Algebra homework help probability and odds

As this is an Algebra question, I'm assuming we're not working with binomial probability. Let me know if that's not the case.

Let's start by figuring out how many combinations of the dice will result in a sum of 8.

6 + 2 = 8

5 + 3 = 8

4 + 4 = 8

3 + 5 = 8

2 + 6 = 8

We have a total of (6 * 6 = 36) options, so there is a 5/36 chance that an 8 will be rolled.

That's the probability of case 1: an 8 is rolled the first time– 5/36. We need to calculate the probability of case 2: a non-8 is rolled, then and 8 is rolled.

The probability of a non-8 being rolled is (36 - 5)/36, or 31/36. To calculate the probability of two conditions both happening, we need to multiply the probabilities. In this case, we'll multiply the probability of a non-8 being rolled (step 1) and the probability of an 8 being rolled (step 2). (31/36) * (5/36). This is roughly equivalent to 0.11960.

Now, to calculate the probability that case 1 OR case 2 will occur, we need to add the probabilities. The probability of case 2 is a rather nasty fraction (155/1296), so we'll use decimals to calculate, rounded to 5 places for calculations, then 4 for our answer. 5/36 = 0.13889.

Now, let's do the actual adding. 0.11960 + 0.13889 = 0.25849. Rounded to four places for our final answer, that will be 0.2585.

Ideally, always answer your questions in context: The probability that James will win the game is 0.2585.

It's up to you to interpret that response–would you expect to win a game that has roughly 1-in-4 odds? I certainly wouldn't.

The profit question appears to be worded incorrectly–the chance of the game is constant, independent of the profit from winning. I'll interpret it in an alternative manner: What would Jason's profit for winning need to be for him to walk away with no money gained or lost in the long run?

In this problem, there is a 25.85% chance that he will win, but we'll round it to 25% for simplicity's sake. This means that for every four games he plays, he should win 1 and lose 3. In order to have 0 net sum, the profit needs to be 3 times the wager, so with a $2 wager, the profit would need to be $6. Winning $6 would be negated by the three $2 losses (6 - 2 - 2 - 2 = 0).

First, we need his chances of rolling an 8 with two dice: 2(2-6) + 2(3-5) + 4-4 or 5 ways out of 36 possibilities.
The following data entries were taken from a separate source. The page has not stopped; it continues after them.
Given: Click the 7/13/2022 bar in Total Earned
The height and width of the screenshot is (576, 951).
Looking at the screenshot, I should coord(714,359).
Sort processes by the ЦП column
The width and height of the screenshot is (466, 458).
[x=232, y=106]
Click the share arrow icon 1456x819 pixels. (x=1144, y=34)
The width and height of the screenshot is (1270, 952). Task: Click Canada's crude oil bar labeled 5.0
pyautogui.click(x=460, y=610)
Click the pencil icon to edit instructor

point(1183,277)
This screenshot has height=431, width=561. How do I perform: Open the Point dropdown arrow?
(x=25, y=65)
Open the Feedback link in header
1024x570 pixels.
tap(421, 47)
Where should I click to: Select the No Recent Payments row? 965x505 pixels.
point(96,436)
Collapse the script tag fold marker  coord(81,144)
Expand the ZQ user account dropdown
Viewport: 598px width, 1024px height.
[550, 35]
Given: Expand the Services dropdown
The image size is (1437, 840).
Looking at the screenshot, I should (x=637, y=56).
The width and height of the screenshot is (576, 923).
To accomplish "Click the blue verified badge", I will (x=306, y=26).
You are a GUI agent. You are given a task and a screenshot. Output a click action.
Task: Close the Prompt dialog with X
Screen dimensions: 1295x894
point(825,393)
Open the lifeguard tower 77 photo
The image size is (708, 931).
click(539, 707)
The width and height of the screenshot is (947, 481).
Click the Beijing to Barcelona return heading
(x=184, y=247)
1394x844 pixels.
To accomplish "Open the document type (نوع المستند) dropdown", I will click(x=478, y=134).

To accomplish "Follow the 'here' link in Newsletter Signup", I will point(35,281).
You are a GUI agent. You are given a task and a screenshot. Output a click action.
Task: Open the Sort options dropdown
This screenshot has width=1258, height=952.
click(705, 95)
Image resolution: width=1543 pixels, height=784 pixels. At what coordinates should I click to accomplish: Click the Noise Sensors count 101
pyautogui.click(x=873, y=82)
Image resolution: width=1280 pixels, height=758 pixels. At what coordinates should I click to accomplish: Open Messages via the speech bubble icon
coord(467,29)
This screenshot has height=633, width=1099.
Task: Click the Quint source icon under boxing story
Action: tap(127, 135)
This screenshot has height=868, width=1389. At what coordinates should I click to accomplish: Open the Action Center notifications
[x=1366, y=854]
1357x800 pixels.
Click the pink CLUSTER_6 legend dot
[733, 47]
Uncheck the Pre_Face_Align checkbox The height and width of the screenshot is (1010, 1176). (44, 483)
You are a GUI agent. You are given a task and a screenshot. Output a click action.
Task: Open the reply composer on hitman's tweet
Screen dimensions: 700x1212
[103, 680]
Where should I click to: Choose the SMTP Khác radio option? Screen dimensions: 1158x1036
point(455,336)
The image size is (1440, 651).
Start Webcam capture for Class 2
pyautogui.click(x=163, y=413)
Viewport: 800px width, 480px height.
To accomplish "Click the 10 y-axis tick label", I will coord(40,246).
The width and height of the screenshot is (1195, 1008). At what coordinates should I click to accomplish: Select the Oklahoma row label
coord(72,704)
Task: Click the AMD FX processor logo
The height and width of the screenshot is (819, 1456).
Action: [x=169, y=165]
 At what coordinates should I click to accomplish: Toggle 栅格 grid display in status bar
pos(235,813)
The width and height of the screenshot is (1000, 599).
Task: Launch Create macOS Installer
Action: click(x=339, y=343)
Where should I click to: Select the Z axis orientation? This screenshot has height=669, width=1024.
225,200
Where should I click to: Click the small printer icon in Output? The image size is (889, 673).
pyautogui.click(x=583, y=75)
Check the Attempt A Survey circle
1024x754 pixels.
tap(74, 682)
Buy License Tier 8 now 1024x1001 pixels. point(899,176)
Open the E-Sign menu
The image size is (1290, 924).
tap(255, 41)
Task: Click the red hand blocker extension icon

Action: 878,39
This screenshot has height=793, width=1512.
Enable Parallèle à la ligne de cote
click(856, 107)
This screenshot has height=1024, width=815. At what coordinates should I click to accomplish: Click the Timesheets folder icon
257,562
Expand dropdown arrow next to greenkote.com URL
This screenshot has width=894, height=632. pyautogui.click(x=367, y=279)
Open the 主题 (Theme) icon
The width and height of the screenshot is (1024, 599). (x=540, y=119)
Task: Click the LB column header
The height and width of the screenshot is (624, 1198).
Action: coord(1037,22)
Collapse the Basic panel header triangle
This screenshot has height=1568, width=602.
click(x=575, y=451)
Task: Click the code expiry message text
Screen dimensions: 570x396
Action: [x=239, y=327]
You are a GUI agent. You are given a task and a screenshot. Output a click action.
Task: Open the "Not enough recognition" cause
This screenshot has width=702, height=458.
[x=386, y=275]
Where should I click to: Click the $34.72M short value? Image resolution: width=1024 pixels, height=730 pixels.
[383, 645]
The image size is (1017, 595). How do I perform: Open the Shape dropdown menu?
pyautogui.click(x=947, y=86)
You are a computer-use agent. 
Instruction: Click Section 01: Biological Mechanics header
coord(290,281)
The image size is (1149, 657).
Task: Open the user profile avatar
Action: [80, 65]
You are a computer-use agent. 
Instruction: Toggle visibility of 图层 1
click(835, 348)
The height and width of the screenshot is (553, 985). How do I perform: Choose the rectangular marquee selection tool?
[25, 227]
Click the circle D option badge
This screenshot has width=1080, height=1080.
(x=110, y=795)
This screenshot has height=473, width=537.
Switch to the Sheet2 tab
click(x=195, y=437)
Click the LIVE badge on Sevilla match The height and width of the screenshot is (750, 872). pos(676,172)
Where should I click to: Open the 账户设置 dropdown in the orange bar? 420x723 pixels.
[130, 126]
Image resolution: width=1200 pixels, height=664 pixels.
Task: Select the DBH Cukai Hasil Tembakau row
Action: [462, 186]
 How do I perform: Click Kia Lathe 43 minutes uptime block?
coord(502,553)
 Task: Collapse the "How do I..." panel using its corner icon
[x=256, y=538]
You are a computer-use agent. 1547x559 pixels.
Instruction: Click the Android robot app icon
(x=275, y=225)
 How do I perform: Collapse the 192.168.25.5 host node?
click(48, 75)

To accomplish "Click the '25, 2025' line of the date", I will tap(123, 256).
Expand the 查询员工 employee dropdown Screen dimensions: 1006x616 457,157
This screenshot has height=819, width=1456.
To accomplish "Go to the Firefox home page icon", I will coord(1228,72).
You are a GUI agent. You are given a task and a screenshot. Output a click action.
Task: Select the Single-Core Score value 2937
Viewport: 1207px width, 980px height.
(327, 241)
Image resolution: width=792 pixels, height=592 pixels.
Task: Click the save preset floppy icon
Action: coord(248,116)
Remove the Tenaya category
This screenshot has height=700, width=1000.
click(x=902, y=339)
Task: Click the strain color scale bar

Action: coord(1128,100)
His chances of winning are 5/36 on first roll, and then he can win 5/36 * 31/36 on the second roll if he misses on the first.

P of win is 5/36 + 5*31/36² = 0.258 His P of losing is (1-P) = 0.742

a) Expected value of game = $5*P - $2(1-P) = -$0.194 or -19 cents

b) What does the payoff need to be for him to break even?

Make his EV zero and let x be the payoff:

0 = x(.258) - 2(.742) x = $ 5.75

Take care.